- **Provided data**:
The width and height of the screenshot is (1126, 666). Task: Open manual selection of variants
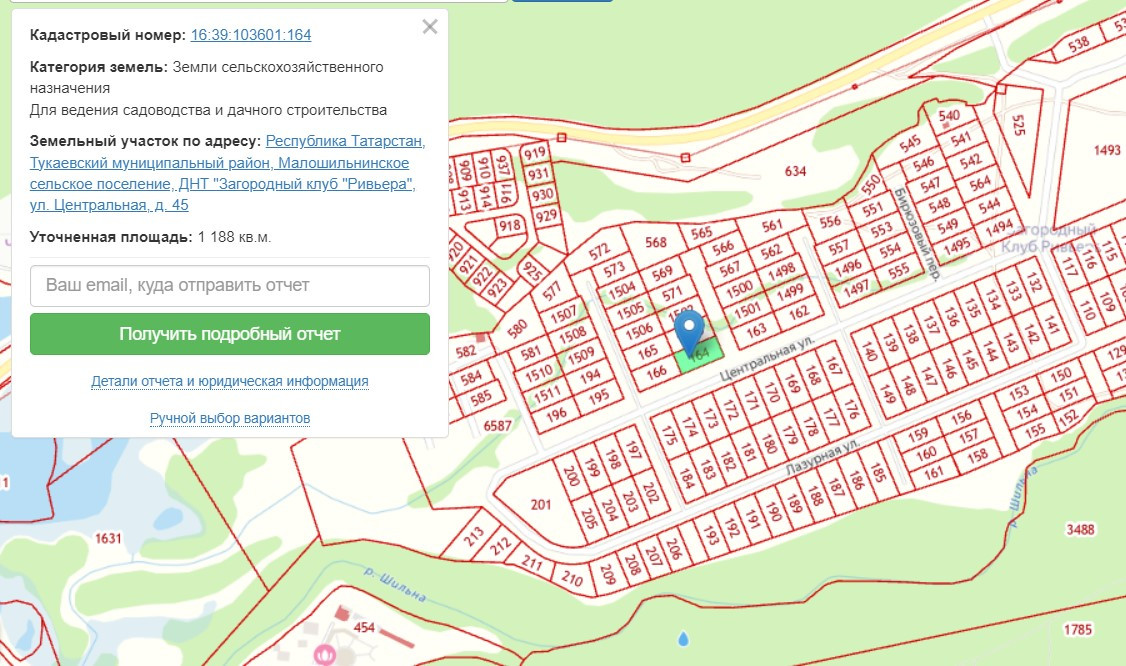pos(230,417)
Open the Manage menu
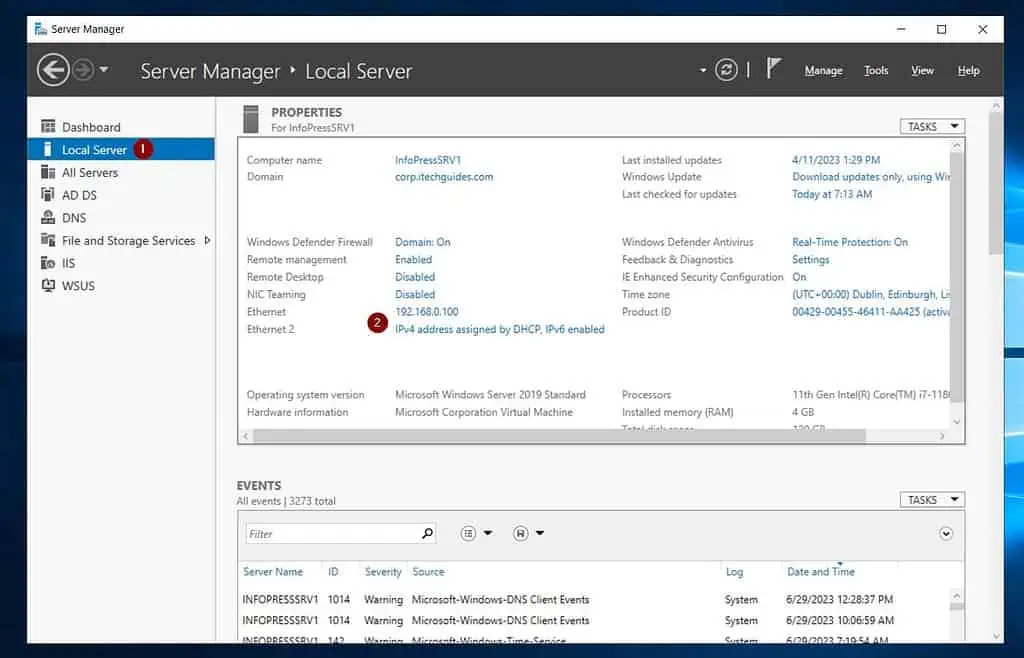Image resolution: width=1024 pixels, height=658 pixels. 823,71
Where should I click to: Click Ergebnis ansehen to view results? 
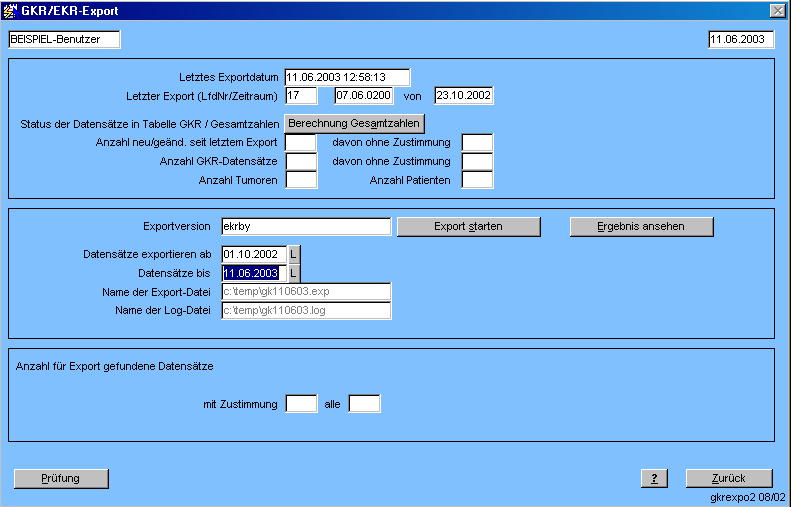641,226
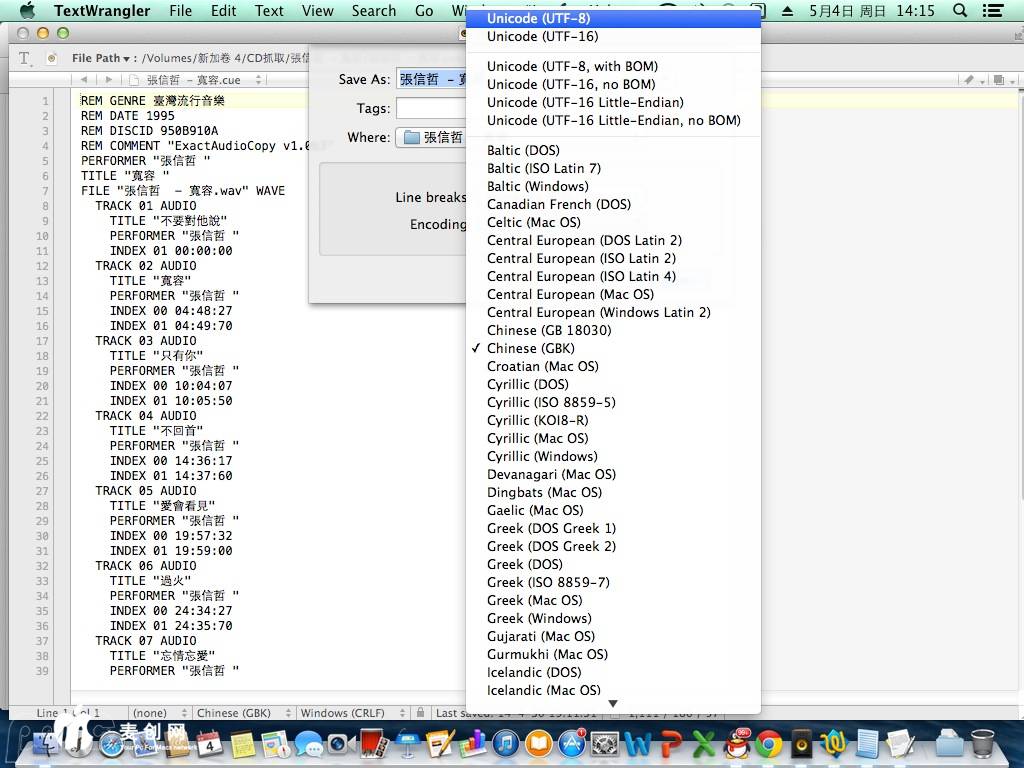Screen dimensions: 1024x768
Task: Open Spotlight search magnifier in menu bar
Action: click(960, 11)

- **Problem statement**: From the first line to the last, output the records exactly without pictures.

- **Answer for this exercise**:
The width and height of the screenshot is (1126, 666). Task: Open manual selection of variants
pos(230,417)
Open the Manage menu
Image resolution: width=1024 pixels, height=658 pixels. 823,71
Where should I click to: Click Ergebnis ansehen to view results? 
641,226
Screen dimensions: 1024x768
Task: Open Spotlight search magnifier in menu bar
Action: click(960, 11)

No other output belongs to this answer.